Your answer must consist solely of the lines from the start of the entries below through the line with "[Share on Facebook] (38, 111)", unchanged.

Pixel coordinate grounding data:
******

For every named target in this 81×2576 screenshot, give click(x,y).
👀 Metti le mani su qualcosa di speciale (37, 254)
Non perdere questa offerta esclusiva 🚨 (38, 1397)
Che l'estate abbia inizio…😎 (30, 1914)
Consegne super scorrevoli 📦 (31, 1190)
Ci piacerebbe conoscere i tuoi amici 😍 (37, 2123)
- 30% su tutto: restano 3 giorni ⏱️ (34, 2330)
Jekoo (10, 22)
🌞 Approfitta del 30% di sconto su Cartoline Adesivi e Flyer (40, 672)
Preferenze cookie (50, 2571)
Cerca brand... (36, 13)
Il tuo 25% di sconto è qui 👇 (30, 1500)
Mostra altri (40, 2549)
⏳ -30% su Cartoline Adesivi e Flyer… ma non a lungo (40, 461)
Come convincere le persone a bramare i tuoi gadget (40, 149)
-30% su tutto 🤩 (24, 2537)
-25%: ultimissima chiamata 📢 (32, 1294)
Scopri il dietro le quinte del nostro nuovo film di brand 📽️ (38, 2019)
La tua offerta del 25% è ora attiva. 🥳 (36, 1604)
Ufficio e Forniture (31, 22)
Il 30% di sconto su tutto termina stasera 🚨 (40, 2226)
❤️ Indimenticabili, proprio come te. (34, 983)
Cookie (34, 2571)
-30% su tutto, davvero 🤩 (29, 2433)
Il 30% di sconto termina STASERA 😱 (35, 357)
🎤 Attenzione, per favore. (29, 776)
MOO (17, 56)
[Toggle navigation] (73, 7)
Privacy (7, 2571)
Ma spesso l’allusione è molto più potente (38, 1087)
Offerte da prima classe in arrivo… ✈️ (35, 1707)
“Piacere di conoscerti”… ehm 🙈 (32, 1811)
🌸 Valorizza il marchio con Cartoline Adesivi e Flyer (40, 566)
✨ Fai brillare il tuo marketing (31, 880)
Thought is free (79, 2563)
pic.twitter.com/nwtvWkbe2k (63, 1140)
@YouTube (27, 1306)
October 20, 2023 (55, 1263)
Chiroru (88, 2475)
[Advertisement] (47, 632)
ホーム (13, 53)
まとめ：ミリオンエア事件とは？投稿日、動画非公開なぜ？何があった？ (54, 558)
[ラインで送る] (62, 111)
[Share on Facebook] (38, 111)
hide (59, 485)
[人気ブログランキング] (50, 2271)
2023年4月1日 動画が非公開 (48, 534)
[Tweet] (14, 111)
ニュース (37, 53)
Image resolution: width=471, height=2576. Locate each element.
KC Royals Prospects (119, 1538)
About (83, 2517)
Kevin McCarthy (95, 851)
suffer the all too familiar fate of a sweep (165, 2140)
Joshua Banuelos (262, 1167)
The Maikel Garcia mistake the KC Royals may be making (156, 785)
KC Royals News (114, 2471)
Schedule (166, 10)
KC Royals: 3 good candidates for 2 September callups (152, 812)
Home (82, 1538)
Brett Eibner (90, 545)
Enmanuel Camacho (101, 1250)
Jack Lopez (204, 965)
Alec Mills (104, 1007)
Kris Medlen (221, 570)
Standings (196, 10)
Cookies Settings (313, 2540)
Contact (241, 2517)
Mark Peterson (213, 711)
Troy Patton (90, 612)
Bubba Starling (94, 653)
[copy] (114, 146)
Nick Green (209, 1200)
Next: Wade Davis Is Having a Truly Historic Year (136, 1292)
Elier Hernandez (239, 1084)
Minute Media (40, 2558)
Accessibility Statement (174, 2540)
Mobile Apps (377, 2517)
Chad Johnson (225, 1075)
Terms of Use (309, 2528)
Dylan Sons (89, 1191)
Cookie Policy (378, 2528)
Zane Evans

******

RESPONSE TO THIS EXERCISE:
For every named target in this 81×2576 screenshot, give click(x,y).
👀 Metti le mani su qualcosa di speciale (37, 254)
Non perdere questa offerta esclusiva 🚨 (38, 1397)
Che l'estate abbia inizio…😎 (30, 1914)
Consegne super scorrevoli 📦 (31, 1190)
Ci piacerebbe conoscere i tuoi amici 😍 (37, 2123)
- 30% su tutto: restano 3 giorni ⏱️ (34, 2330)
Jekoo (10, 22)
🌞 Approfitta del 30% di sconto su Cartoline Adesivi e Flyer (40, 672)
Preferenze cookie (50, 2571)
Cerca brand... (36, 13)
Il tuo 25% di sconto è qui 👇 (30, 1500)
Mostra altri (40, 2549)
⏳ -30% su Cartoline Adesivi e Flyer… ma non a lungo (40, 461)
Come convincere le persone a bramare i tuoi gadget (40, 149)
-30% su tutto 🤩 (24, 2537)
-25%: ultimissima chiamata 📢 (32, 1294)
Scopri il dietro le quinte del nostro nuovo film di brand 📽️ (38, 2019)
La tua offerta del 25% è ora attiva. 🥳 (36, 1604)
Ufficio e Forniture (31, 22)
Il 30% di sconto su tutto termina stasera 🚨 (40, 2226)
❤️ Indimenticabili, proprio come te. (34, 983)
Cookie (34, 2571)
-30% su tutto, davvero 🤩 (29, 2433)
Il 30% di sconto termina STASERA 😱 (35, 357)
🎤 Attenzione, per favore. (29, 776)
MOO (17, 56)
[Toggle navigation] (73, 7)
Privacy (7, 2571)
Ma spesso l’allusione è molto più potente (38, 1087)
Offerte da prima classe in arrivo… ✈️ (35, 1707)
“Piacere di conoscerti”… ehm 🙈 (32, 1811)
🌸 Valorizza il marchio con Cartoline Adesivi e Flyer (40, 566)
✨ Fai brillare il tuo marketing (31, 880)
Thought is free (79, 2563)
pic.twitter.com/nwtvWkbe2k (63, 1140)
@YouTube (27, 1306)
October 20, 2023 (55, 1263)
Chiroru (88, 2475)
[Advertisement] (47, 632)
ホーム (13, 53)
まとめ：ミリオンエア事件とは？投稿日、動画非公開なぜ？何があった？ (54, 558)
[ラインで送る] (62, 111)
[Share on Facebook] (38, 111)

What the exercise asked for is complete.